• Passage to read:
+ + + +
This contract is valued at NOK 55 million to NOK 107 million. And many of you may think, "Oh, that's a big span." Yes, it is. There are two products in this contract. There is a standard FAP 20 product that we already ship today. And then, as we announced in last year, October, we are building a product jointly with ACPL, which will increase our average selling price, maintain our gross margins on the product. And this product is soon to be launched in NEXT Biometrics and available for the public. But this product has a lot higher ASP. It is targeted for different applications such as point-of-sales terminals and more integrated products. It is a match-on-chip product, including an MCU compared to the standalone FAP20. So we are increasing the ASP, and this product will be available for shipments during the second half of this year.
This significant order, of course, increases the complete confidence in NEXT Biometrics product and also the outlook, the revenue outlook for the second half and also 2026, because these volumes, this NOK 55 million to NOK 107 million , will be delivered during first deliveries in Q2 and onwards in 2025 and 2026. It is a major milestone for NEXT Biometrics taking this order and this agreement. We can move to the next slide, please. I would like to mention the FAP30 as well in this call. The progress is fantastic. We have samples that customers have communicated previously. It is a product that is more sophisticated than the FAP20. It serves a different market and different use cases compared to FAP20. It is not a replacement for FAP20. We actually see the two products in parallel. We maintain the communication that we will have product revenues during 2025.
We are in various discussions with customers and partners, and we actually see stronger interest than we anticipated for our FAP30. As I explained in the Q4 earnings call, the market is kind of smaller than the FAP20, but the ASP and our gross margins are by far higher than the FAP20. The market as such is a high-end market for the government ID and healthcare voting system and others. It is typically use cases for the FAP30. Customers are primarily in the Western market and enhancing our geographical diversification. The market launch of the product itself is during the first half. Q2 is only remaining in the first half, so during Q2. We will get back to you on expected high-value contracts and key customers on this. Okay, you can go to the next slide.
Just, of course, a question that many of you have is, of course, our cash flow. As Eirik mentioned, we have improved the receivables collections during Q1. We are targeting significantly growth in the cash inflow in Q2, Q3. We will actually have more cash in Q2 compared to Q1. As Eirik mentioned, we are actually enhancing our trade terms towards our customers and distributors. We are even getting some of them upfront payment, partial upfront payment of the purchase orders, which is enhancing our cash flow in the company. Our FAP30 is positioned in a different way. It's more for the Western customers, meaning standard, more reliable payment terms. I would say the AR situation is definitely under control and solved. By Q1 2026, those will be a memory and gone.
Yes, as we said, we will go into a summary and outlook. You can take the next slide, please. If there's any question, of course, please raise it. We move to the summary and outlook. We had a very low revenue in Q1, as you saw, due to the Indian pause that, of course, shifted our revenue and revenue pipeline basically one quarter. Therefore, we reduced the guidance of the full year. I would say we still have an upside of this. The revenue pipeline is well above, as communicated previously. We have more than NOK 300 million per year in full swing. That, of course, will be starting ramping. The majority of the revenue will be done in H2.
+ + + +
• Short task 1: Copy the entries without any change, taking the stretch from the first entry through the line that contains "Action: coord(806,71)".
+ + + +
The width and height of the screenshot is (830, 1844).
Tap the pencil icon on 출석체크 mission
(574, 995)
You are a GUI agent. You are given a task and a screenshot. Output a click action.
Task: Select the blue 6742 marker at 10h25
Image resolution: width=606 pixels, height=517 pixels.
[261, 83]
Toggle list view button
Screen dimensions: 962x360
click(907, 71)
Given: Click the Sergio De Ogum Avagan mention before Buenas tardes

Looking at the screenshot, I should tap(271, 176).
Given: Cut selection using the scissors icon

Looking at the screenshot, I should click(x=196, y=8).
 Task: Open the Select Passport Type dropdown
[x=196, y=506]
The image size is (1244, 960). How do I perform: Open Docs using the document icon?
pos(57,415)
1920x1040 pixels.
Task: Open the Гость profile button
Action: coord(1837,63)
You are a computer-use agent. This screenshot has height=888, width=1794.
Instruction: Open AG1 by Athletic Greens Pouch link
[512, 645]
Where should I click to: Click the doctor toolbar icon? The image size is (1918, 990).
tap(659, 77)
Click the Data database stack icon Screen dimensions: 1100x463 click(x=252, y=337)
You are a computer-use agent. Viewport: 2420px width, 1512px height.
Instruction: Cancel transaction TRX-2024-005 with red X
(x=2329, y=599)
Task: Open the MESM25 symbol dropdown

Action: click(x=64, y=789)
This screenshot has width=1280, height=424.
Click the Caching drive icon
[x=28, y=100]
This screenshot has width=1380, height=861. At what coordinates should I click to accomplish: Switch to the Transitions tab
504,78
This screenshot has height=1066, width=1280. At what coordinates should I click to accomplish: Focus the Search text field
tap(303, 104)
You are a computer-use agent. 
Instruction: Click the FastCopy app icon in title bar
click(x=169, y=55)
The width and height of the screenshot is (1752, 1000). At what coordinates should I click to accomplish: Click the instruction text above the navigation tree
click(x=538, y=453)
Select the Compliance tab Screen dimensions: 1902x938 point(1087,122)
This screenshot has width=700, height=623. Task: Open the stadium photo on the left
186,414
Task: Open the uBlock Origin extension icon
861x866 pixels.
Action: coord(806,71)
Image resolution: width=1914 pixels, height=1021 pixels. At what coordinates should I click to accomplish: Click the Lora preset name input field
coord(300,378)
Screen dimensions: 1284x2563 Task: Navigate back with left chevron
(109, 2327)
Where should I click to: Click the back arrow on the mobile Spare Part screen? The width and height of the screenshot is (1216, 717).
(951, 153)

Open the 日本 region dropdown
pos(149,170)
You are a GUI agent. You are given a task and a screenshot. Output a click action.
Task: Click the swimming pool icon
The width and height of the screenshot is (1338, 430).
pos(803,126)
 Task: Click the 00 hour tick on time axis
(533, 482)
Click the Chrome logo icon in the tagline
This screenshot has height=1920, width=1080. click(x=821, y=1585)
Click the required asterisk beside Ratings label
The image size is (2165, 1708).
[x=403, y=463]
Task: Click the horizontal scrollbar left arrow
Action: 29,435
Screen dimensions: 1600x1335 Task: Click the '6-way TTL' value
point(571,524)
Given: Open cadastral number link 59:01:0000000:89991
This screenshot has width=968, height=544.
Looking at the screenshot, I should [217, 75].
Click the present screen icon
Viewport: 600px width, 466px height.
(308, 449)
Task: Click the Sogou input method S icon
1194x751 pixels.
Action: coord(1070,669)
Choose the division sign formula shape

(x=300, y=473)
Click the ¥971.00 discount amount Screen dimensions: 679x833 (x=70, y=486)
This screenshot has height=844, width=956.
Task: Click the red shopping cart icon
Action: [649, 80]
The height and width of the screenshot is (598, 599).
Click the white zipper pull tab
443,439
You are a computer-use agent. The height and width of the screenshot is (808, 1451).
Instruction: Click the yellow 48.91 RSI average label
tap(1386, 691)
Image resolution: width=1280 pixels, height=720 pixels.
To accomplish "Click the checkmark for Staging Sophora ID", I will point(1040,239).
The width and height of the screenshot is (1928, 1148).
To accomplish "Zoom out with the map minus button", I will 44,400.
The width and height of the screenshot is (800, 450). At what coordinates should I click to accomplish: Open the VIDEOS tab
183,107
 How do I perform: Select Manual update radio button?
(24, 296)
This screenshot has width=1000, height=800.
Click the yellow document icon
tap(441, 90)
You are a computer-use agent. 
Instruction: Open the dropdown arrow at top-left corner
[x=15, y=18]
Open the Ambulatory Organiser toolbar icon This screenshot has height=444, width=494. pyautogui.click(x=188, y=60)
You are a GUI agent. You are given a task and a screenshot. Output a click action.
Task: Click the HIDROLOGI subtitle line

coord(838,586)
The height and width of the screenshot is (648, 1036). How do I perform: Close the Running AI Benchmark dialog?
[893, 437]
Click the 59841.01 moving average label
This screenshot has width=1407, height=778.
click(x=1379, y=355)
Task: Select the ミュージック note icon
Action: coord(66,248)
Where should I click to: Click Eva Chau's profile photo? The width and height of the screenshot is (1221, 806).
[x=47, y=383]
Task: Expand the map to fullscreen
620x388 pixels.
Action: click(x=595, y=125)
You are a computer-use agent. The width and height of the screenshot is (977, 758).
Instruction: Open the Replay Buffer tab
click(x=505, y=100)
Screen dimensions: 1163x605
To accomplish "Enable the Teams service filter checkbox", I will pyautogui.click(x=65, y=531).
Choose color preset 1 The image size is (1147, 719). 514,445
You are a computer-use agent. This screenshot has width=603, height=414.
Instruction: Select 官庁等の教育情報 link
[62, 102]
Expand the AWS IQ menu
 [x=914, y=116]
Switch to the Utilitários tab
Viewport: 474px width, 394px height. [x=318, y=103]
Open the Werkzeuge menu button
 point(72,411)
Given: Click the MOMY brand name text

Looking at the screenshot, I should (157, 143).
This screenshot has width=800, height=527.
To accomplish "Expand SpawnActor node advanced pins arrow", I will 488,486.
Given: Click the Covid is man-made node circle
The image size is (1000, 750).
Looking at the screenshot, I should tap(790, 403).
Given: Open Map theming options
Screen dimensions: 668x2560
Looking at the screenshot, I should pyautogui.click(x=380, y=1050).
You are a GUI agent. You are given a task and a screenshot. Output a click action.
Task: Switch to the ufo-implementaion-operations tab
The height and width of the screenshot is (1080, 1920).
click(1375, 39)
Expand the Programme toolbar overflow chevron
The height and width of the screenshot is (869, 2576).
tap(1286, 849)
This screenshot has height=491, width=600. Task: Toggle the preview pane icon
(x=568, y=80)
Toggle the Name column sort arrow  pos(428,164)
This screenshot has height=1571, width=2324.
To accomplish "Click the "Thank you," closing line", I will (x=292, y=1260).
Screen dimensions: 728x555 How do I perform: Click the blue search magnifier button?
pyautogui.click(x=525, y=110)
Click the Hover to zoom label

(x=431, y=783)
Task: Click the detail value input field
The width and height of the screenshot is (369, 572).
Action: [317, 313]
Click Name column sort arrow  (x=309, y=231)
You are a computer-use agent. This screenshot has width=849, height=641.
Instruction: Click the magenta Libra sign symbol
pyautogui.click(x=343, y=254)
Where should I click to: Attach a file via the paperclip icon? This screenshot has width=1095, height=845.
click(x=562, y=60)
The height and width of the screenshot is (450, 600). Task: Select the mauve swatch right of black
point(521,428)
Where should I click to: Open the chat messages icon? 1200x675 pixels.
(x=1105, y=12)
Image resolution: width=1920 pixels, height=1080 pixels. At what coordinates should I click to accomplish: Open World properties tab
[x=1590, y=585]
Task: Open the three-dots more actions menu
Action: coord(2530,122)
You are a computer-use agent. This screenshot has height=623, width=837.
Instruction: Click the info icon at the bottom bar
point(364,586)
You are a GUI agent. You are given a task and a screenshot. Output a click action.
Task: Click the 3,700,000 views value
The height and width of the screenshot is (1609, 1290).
+ + + +
• Short task 2:
Answer these questions from the earnings call passage:
(a) What range is the contract valued at?
(b) In which quarter is the market launch of the FAP30 taking place?
(c) How large is the revenue pipeline per year in full swing?

• Written answer 1:
The width and height of the screenshot is (830, 1844).
Tap the pencil icon on 출석체크 mission
(574, 995)
You are a GUI agent. You are given a task and a screenshot. Output a click action.
Task: Select the blue 6742 marker at 10h25
Image resolution: width=606 pixels, height=517 pixels.
[261, 83]
Toggle list view button
Screen dimensions: 962x360
click(907, 71)
Given: Click the Sergio De Ogum Avagan mention before Buenas tardes

Looking at the screenshot, I should tap(271, 176).
Given: Cut selection using the scissors icon

Looking at the screenshot, I should click(x=196, y=8).
 Task: Open the Select Passport Type dropdown
[x=196, y=506]
The image size is (1244, 960). How do I perform: Open Docs using the document icon?
pos(57,415)
1920x1040 pixels.
Task: Open the Гость profile button
Action: coord(1837,63)
You are a computer-use agent. This screenshot has height=888, width=1794.
Instruction: Open AG1 by Athletic Greens Pouch link
[512, 645]
Where should I click to: Click the doctor toolbar icon? The image size is (1918, 990).
tap(659, 77)
Click the Data database stack icon Screen dimensions: 1100x463 click(x=252, y=337)
You are a computer-use agent. Viewport: 2420px width, 1512px height.
Instruction: Cancel transaction TRX-2024-005 with red X
(x=2329, y=599)
Task: Open the MESM25 symbol dropdown

Action: click(x=64, y=789)
This screenshot has width=1280, height=424.
Click the Caching drive icon
[x=28, y=100]
This screenshot has width=1380, height=861. At what coordinates should I click to accomplish: Switch to the Transitions tab
504,78
This screenshot has height=1066, width=1280. At what coordinates should I click to accomplish: Focus the Search text field
tap(303, 104)
You are a computer-use agent. 
Instruction: Click the FastCopy app icon in title bar
click(x=169, y=55)
The width and height of the screenshot is (1752, 1000). At what coordinates should I click to accomplish: Click the instruction text above the navigation tree
click(x=538, y=453)
Select the Compliance tab Screen dimensions: 1902x938 point(1087,122)
This screenshot has width=700, height=623. Task: Open the stadium photo on the left
186,414
Task: Open the uBlock Origin extension icon
861x866 pixels.
Action: coord(806,71)

• Written answer 2:
(a) NOK 55 million to NOK 107 million
(b) Q2, the only quarter left in the first half
(c) More than NOK 300 million per year